Along with Alfa Laval and Concord New Energy Group, BEV has invested $26 million in early stage funding for Malta, a storage start-up incubated by X.-company (formerly Google X) to build a standalone thermal energy storage pilot.
Malta’s technology concept is simple. Thermal energy storage is charged with electricity from the grid the same way as any battery, stored cost-effectively in steel tanks and discharged as electricity back to the grid when needed later.
“We plan to build a pilot plant with 10MW power and at least 6 hours of storage duration, depending on customer specifications,” Malta engineer Sebastian Freund told SolarPACES this week. As the first step towards commercialization, Malta expects to be able to attract enough investors over the next three years to complete their 80MWh thermal energy storage pilot.
Standalone thermal energy storage
The technology is based on CSP’s long-proven low-cost thermal energy storage using molten salts. A mix of sodium nitrate and potassium nitrate is heated by the sun in a CSP plant, raising the temperature from a warm liquid at 290C to a heat of 565C, with the heat driving a power block.(How CSP storage works)
Because of the low cost compared to battery storage, the idea of building standalone thermal storage is not new. The world’s largest steel producer, Arcelor Mittal has already begun to decarbonize steel making using thermal storage in slag and German research institute DLR has proposed siting thermal “batteries” of molten salt at decommissioned coal plants.

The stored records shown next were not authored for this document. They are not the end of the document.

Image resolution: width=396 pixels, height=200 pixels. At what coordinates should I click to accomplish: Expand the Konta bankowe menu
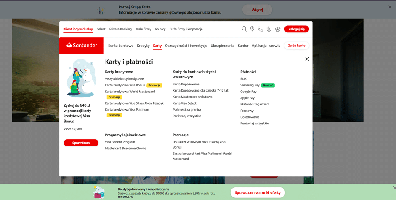coord(121,46)
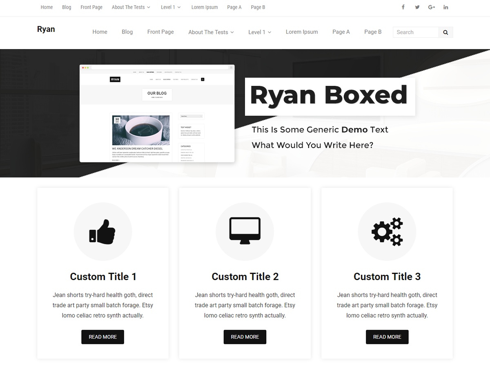This screenshot has height=368, width=490.
Task: Click the LinkedIn social icon
Action: pos(445,7)
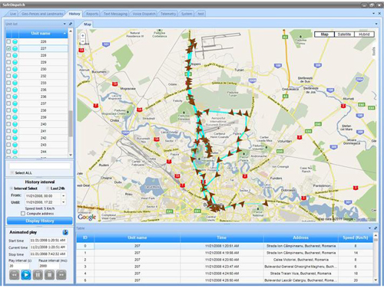Click the blue Play button in Animated play
This screenshot has width=384, height=288.
pyautogui.click(x=26, y=275)
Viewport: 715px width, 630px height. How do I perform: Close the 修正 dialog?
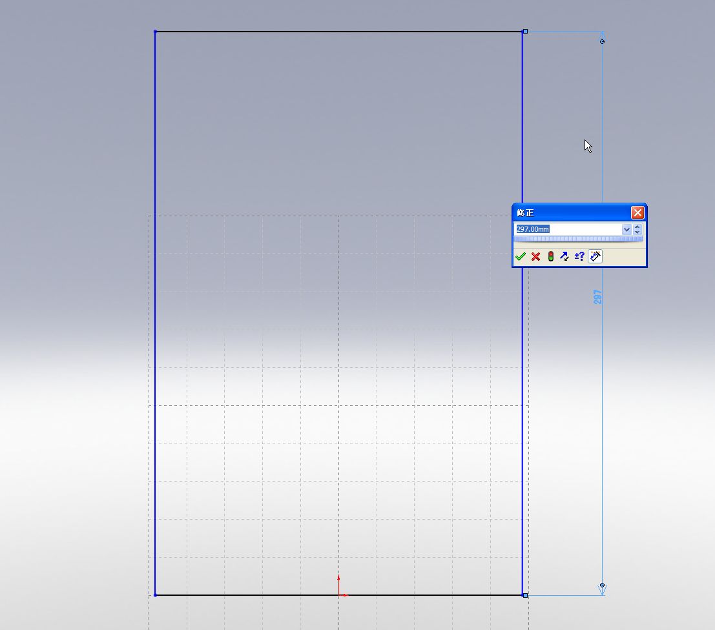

DLR’s proposed thermal storage would generate and receive and deliver power back to the grid by utilizing the former coal plants existing infrastructure: its steam cycle and transmission in and out. But when thermal storage is converted to electricity, the steam cycle in coal plants has efficiency limits in the 40% range. So Malta goes one step beyond the DLR concept of repurposing decommissioned coal plants.